サイバー攻撃は年々巧妙化しており、企業規模や業種を問わず被害が発生しています。技術的な防御を強化しても、攻撃の入り口がメールやクラウドアカウントに移っている今、完全に防ぎ切るのは困難です。

そこで重要になるのが、システム面の対策に加えて、人の判断ミスや報告の遅れを前提にした人的対策です。特に標的型攻撃メールやフィッシングは、判断ミスや対応の遅れで被害が広がります。ヒューマンエラーを減らし、被害を広げないための設計が欠かせません。

本記事では、企業のサイバー攻撃対策を「システム」と「人」の両面から整理します。

目次[非表示]

  1. 1.企業のサイバー攻撃対策は「システム」と「人」の両輪で考える
    1. 1.1.技術対策だけでは事故がゼロにならない
    2. 1.2.ヒューマンエラーを前提にした設計が必要になる
  2. 2.企業がまず押さえるべきサイバー攻撃のシステム対策
    1. 2.1.基本の土台(資産管理・パッチ・多要素認証)
    2. 2.2.検知と復旧(ログ監視・バックアップ・復旧手順)
  3. 3.人的対策が弱いと起きやすい「企業の典型リスク」と運用の考え方
    1. 3.1.判断ミスがインシデントにつながる
    2. 3.2.気づいて対応できないと被害が拡大する
    3. 3.3.個人の注意力に頼りすぎてヒューマンエラーが起こる
  4. 4.サイバー攻撃において企業が講じるセキュリティ教育の要点
    1. 4.1.教育は必要だが、受講させるだけでは意味が薄い
    2. 4.2.頻度とテーマを固定化しない
    3. 4.3.報告しやすい組織文化を作る
    4. 4.4.体験型教育という選択を視野に入れる
  5. 5.まとめ|企業のサイバー攻撃対策は「人の行動」を起点に強くなる

企業のサイバー攻撃対策は「システム」と「人」の両輪で考える

企業のサイバー攻撃対策は、ツール導入だけで完結するものではありません。技術対策と人的対策を組み合わせ、攻撃の入り口から被害拡大までを一連の流れとして捉える必要があります。

技術対策だけでは事故がゼロにならない

企業がウイルス対策ソフトやメールフィルターを導入していても、不審なメールがすり抜けることはあります。クラウドサービスの普及により、ID・パスワードの窃取を狙う攻撃も増えています。技術的に守れる範囲には限界があるため、攻撃が侵入することを前提に、対策を講じる視点も重要です。
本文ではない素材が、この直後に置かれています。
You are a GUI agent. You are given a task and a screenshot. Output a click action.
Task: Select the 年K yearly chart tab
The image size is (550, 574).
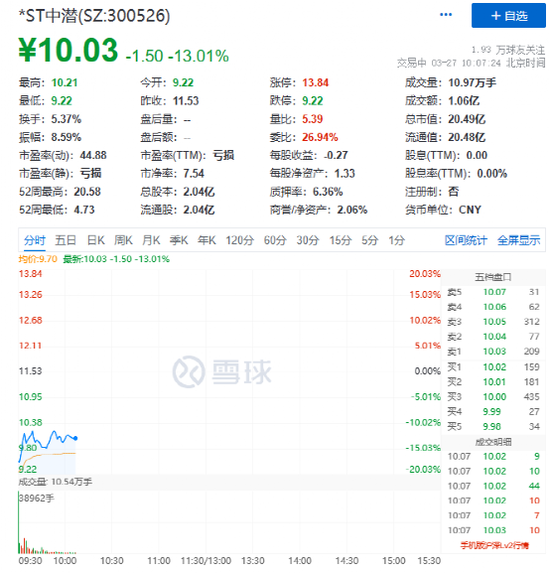click(207, 241)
また、設定ミスや権限の付与漏れなど、運用上の穴から事故が起きるケースもあります。技術的な対策はサイバー攻撃を防ぐ土台として有効ですが、それだけで事故をゼロにできるといった考え方には注意が必要です。

ヒューマンエラーを前提にした設計が必要になる

多くのインシデントは、人の判断ミスをきっかけに発生します。例えば、標的型攻撃メールが届いても怪しい兆候に気づかず、結果としてリンクを開いてしまったり、メールを返信したりする行動が被害の引き金になります。

そのため、個人の注意力だけに頼らず、ミスを起こしにくい運用や、ミスが起きても被害を広げない仕組みを設計する体制作りが大切です。

企業がまず押さえるべきサイバー攻撃のシステム対策

企業がサイバー攻撃の人的対策を強化する前提として、システム対策の基本が整っていることが重要です。ここでは「最低限外せない土台」と「被害を前提にした備え」の要点を整理します。

基本の土台(資産管理・パッチ・多要素認証)

サイバー攻撃対策においては、特別な製品を導入する前に「基本の徹底」によって差が出ます。特に次の3つは、どの企業でも優先度が高い項目です。

項目

内容

資産管理

端末・サーバー・ネットワーク機器・クラウドアカウントなど、守るべき対象を把握する。
棚卸しができていないと、未管理端末や不要アカウントが攻撃の入り口になる。

パッチ適用

OS・ブラウザ・各種ソフトの更新を継続する。
既知の脆弱性を放置すると、攻撃者に狙われやすくなる。
適用手順と例外ルールを決め、更新の漏れを減らす。

多要素認証(MFA)

ID・パスワードが漏えいしても、追加の認証で不正ログインを防ぎやすくなる。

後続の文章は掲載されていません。